Curatur ut Normanniae coquant olus.

Die Nachweisungen Müller-Fraureuths seien weiter durch folgende ergänzt: Doni, La Zucca, (1. Ausg. 1552), Venetia, 1592, Bl. 209 a; Luis de Pinedo, Libro de chistes ‚ bei Paz y Mélia, Sales españolas, I, S. 298 ff.; C. A. M. v. W., Zeitvertreiber, S. 159; Harsdörfer, Ars apophtegmatica, S. 210, Nr. 954; W. Hickes, Oxford Jests Refined and Enlarged, London, 1684 bei Ashton, S. 347; Krauss, Zigeunerhumor, S. 159: Ein großes Krauthäuptel ‚; »Fulano, Zutano, Mengano y Perengano«, Cuentos y chascarrillos andaluces, Madrid, 1896, S. 84 ff.: La col y la caldera ‚. Nicht uninteressant ist auch eine Version aus Annam bei A. Landes, Contes et légendes annamites, Saigon, 1886, S. 319:

Deux menteurs faisaient assaut de mensonges. »J’ai vu, disait l’un, un tambour que l’on entendait de cinquante lieues.« — »Et moi, disait l’autre, un buffle dont la tête était en France et la queue en Annam.« — »Comment cela se pourrait-il? dit le premier.« — »Sans un buffle pareil, répondit son camarade, on n’eut pas trouvé une peau pour ton tambour?«

455. Kroatisch, S. 103 ff.

VIII. Serbische Überlieferungen

456. Serbisch, S. 44 ff.

Eine hübsche Parallele bieten die Contes du Sieur Gaulard, S. 196 ff.:

Vne autrefois, estant arriué à Grey, son coche se vint à rompre en deux ou trois endroits. Dequoy extremement fasché, parce qu’il deuoit aller en quelque lieu en diligence: enfin il s’aduisa d’escrire à Monsieur de Lampas, son cousin, qui demeuroit à deux lieues de là, et le prioit bien fort de l’accomoder de son coche pour deux ou trois iours. Cela fait, il cachette sa lettre, et estoit prest à l’enuoyer par son laquais, quand son cocher luy vint dire que son coche estoit fort bien r’habillé, et qu’il n’en falloit jà emprunter. Alors le sieur Gaulard deschira cette lettre, et se fist apporter de nouveau vne plume et de l’encre, et escriuit à son cousin vne autre lettre, par laquelle il le remercioit bien fort de l’amitié qu’il luy vouloit faire, de luy enuoyer son coche, qu’il n’en estoit plus de besoin, et que le sien estoit raccomodé: et despescha son laquais qui porta cette derniere lettre au sieur de Lampas, qui le vint trouver le lendemain exprès à dix lieues de là, pour sçauoir ce qu’il vouloit dire. Lors il lui dit, Mon cousin, i’estois en peine, pource que ie vous auois escrit, qu’il vous pleust m’accomoder de vostre coche, et sçachant la bonne affection que vous me portez, ie me suis bien douté, que dés que i’aurois escrit, vous me l’enuoiriez. Et par ainsi ie vous ay escrit la derniere fois, afin que vous ne m’enuoyssiez pas vostre coche, puis que le mien estoit refait.

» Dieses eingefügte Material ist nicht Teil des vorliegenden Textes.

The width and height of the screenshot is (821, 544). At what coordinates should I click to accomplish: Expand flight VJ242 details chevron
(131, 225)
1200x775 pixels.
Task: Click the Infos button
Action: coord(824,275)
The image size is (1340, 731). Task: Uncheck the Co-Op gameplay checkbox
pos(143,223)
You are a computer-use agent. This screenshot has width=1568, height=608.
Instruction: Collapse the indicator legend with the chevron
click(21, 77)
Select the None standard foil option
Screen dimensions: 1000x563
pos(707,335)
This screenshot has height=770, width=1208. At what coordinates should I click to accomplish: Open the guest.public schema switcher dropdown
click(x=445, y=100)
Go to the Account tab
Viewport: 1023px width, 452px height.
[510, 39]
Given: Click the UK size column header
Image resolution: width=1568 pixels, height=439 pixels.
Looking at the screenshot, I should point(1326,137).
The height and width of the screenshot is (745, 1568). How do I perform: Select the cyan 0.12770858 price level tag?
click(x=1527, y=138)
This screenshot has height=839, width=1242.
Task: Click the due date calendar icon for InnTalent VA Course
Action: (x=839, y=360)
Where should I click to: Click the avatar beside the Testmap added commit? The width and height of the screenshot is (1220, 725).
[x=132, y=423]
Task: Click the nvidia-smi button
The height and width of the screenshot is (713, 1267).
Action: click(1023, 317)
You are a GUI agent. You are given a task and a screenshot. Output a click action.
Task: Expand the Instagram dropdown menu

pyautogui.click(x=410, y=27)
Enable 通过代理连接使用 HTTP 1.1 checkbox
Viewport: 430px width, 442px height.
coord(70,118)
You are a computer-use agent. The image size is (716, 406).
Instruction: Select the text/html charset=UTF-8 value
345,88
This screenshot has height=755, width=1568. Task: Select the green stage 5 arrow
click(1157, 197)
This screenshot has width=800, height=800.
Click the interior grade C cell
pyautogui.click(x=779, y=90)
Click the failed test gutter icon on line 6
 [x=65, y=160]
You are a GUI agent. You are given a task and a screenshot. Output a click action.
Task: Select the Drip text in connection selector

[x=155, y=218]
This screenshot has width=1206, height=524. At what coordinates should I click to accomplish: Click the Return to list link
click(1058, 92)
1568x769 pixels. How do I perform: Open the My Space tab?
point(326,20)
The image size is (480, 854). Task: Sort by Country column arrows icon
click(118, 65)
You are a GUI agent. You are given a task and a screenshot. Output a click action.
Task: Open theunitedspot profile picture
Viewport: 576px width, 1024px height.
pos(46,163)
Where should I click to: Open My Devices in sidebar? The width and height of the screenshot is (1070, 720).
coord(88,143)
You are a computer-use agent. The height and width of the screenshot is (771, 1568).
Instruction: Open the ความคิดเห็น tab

Anders ist folgende persische Geschichte (Kuka, S. 157):

An inhabitant of Baghdad went to Kazwin. As his stay at the latter place was prolonged beyond what he had originally intended it to be, he wrote a letter to his family, mentioning everything about himself and his affairs; but, as he could not find any messenger, he determined to take the letter himself to Baghdad. Accordingly he took up the letter, and arrived with it at his house, but stayed outside the door. The members of his family were glad to see him, and asked him, to enter the house; but this he would not do, saying, »my object in coming here was merely to bring this letter«; and with these words he left again, leaving the letter with them.